Conférence | What Goes in Comes out (?) Lawful Training and Output Liability of AI Systems from a Copyright Perspective
Publié le 24 février 2026–Mis à jour le 24 février 2026
Carte blanche au Pr. Dr. Justin JÜTTE (Associate Professor in Intellectual Property Law, University College Dublin - Sutherland School of Law), organisée par l'IDCEL-EDIEC et le Centre Paul Roubier sous la direction de Laurence FRANCOZ TERMINAL (Maître de conférences HDR en droit privé, IDCEL-EDIEC) et Nicolas BOUCHE (Maître de conférences HDR en droit privé, CREDIP-EDIEC, Directeur du Centre Paul Roubier)

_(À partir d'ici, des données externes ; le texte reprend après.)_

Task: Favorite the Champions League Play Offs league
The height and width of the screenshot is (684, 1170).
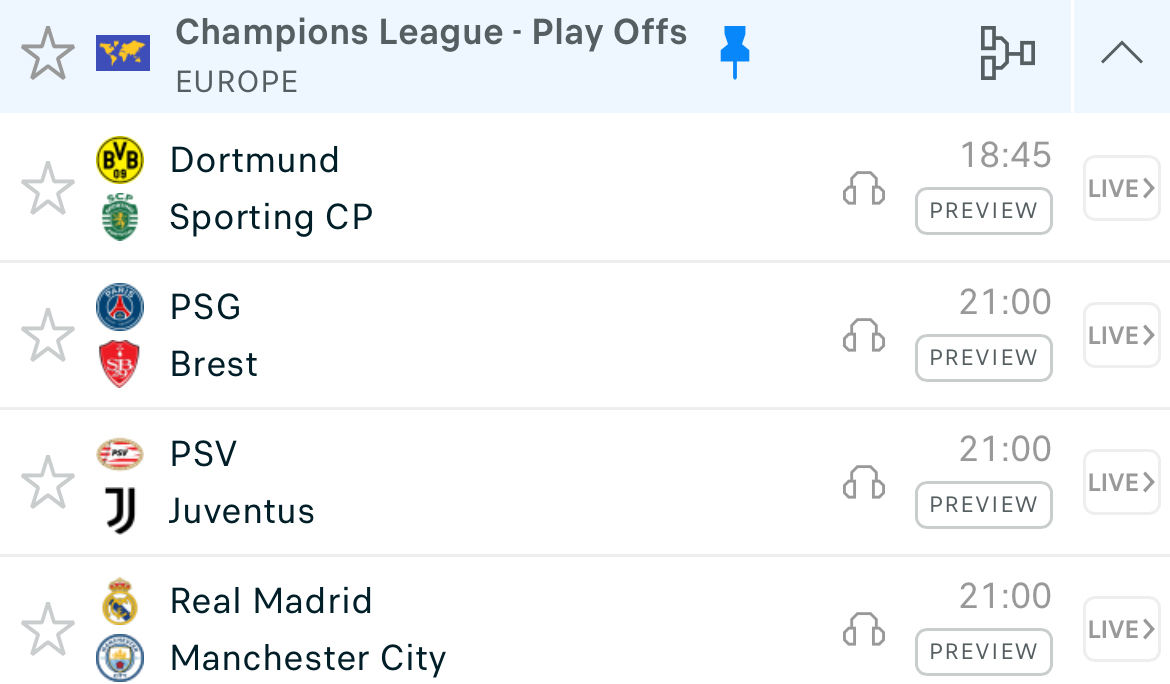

Présentation de la conférence :
Developing artificial intelligence (AI) systems and models, including large language models (LLMs) and foundational models, requires training such models on a large amount of data, much of which is protected by copyright. The lawfulness of training, but also the ability of AI to create outputs based on, and often similar to data contained in training datasets, raises critical legal questions, to which different national legal copyright regimes have developed different approaches. While the European Union (EU) has developed an express exception for text-and-data mining, courts in the United States (US) apply the established fair use doctrine to AI training. Neither jurisdiction has developed a special statutory approach to potentially infringing outputs, and courts are beginning to apply the traditional copyright infringement test to allegedly infringing outputs. The intervention will examine AI training and AI-generated outputs from a comparative EU-US perspective, looking at statutory law as well as the jurisprudence of selected national courts.